Em geral o diagnóstico descritivo é um diagnóstico analítico. Tipo de procedimento diagnosticador que recolhe uma série de características do quadro clínico, que vão sendo superpostas de modo a permitir a descrição mais perfeita possível daquela entidade clínica. Por isto, em geral, estes diagnósticos são denominados analítico-descritivos.

Já o diagnóstico explicativo é um diagnóstico sintético, composto de um termo ou uma expressão com poucas palavras que informam sobre a aparência da enfermidade (sintoma, síndrome ou entidade clínica), sua classificação patológica (deficiência ou déficit adquirido, doença ou moléstia-com o sentido de sofrimento inadequado), sua etiologia, a patogenia, a previsão de curso, o prognóstico e as indicações terapêuticas genéricas.

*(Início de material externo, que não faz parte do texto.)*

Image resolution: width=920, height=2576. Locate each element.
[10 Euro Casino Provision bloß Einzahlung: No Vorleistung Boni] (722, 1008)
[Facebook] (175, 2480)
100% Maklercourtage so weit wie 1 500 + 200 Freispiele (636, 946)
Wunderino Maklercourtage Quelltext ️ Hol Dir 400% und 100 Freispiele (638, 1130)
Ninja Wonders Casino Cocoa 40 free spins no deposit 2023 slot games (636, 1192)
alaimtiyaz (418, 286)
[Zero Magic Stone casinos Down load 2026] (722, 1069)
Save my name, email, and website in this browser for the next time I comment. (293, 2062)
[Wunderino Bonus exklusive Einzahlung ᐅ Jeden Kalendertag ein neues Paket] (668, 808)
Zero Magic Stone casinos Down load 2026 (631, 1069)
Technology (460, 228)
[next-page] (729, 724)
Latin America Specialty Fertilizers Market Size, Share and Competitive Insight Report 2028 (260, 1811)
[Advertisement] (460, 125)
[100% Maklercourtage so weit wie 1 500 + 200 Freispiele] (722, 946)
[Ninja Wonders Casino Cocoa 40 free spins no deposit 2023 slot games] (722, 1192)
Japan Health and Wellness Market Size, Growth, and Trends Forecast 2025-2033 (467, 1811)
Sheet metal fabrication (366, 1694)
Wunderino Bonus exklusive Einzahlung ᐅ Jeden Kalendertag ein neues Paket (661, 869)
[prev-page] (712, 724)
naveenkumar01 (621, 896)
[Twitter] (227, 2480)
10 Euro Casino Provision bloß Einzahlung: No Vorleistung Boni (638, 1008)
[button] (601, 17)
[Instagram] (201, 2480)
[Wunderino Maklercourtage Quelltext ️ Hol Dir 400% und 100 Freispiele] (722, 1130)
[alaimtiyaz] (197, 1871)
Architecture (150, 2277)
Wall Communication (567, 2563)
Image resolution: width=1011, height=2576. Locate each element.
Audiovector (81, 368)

No processo de evolução do diagnóstico de uma enfermidade, é comum que o procedimento diagnosticador se inicie com alguns elementos descritivos. Estes elementos vão se enriquecendo e, quando já se reportam à etio-patogenia, já está maduro para o salto qualitativo de transformar-se em explicativo.

A eficiência e a eficácia do procedimento diagnosticador depende dos seguintes fatores: a teoria de doença vigente na cultura, o conhecimento objetivo que se tenha sobre a enfermidade especificamente, o paradigma diagnóstico vigente e o preparo técnico do diagnosticador.

Cada um destes elementos desempenha papel mais ou menos significativo no processo. Mas, agora importa muito destacar a necessidade de preparo técnico do médico que está diagnosticando. Sem preparação suficiente não estará a altura do que se espera dele. E a preparação para diagnosticar depende de um grande investimento em tempo para estudar, dedicação ao trabalho e incasável convívio com os doentes.